▶ Task to carry out
For every record below, repeat the text exactly and pass over any image.

##### Exercise inputs #####

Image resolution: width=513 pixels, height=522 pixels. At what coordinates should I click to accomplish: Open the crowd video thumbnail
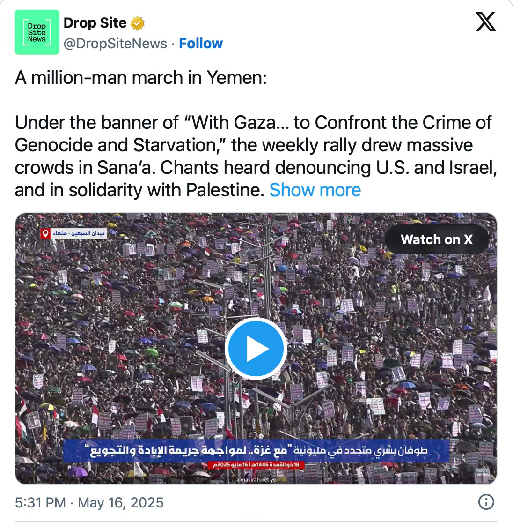point(256,349)
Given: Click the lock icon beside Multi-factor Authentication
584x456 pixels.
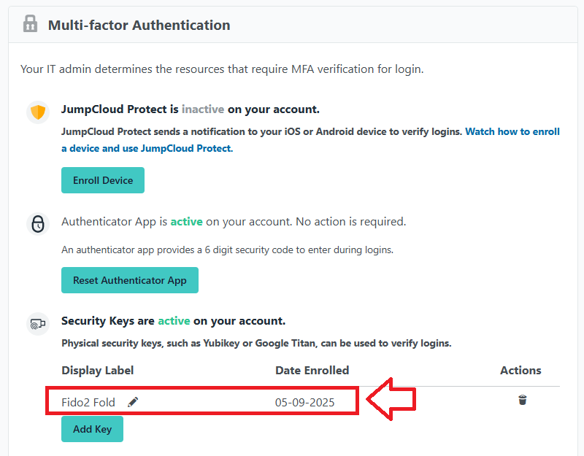Looking at the screenshot, I should tap(30, 24).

#####

▶ Written solution
Image resolution: width=513 pixels, height=522 pixels. At what coordinates should I click to accomplish: Open the crowd video thumbnail
point(256,349)
Given: Click the lock icon beside Multi-factor Authentication
584x456 pixels.
Looking at the screenshot, I should tap(30, 24).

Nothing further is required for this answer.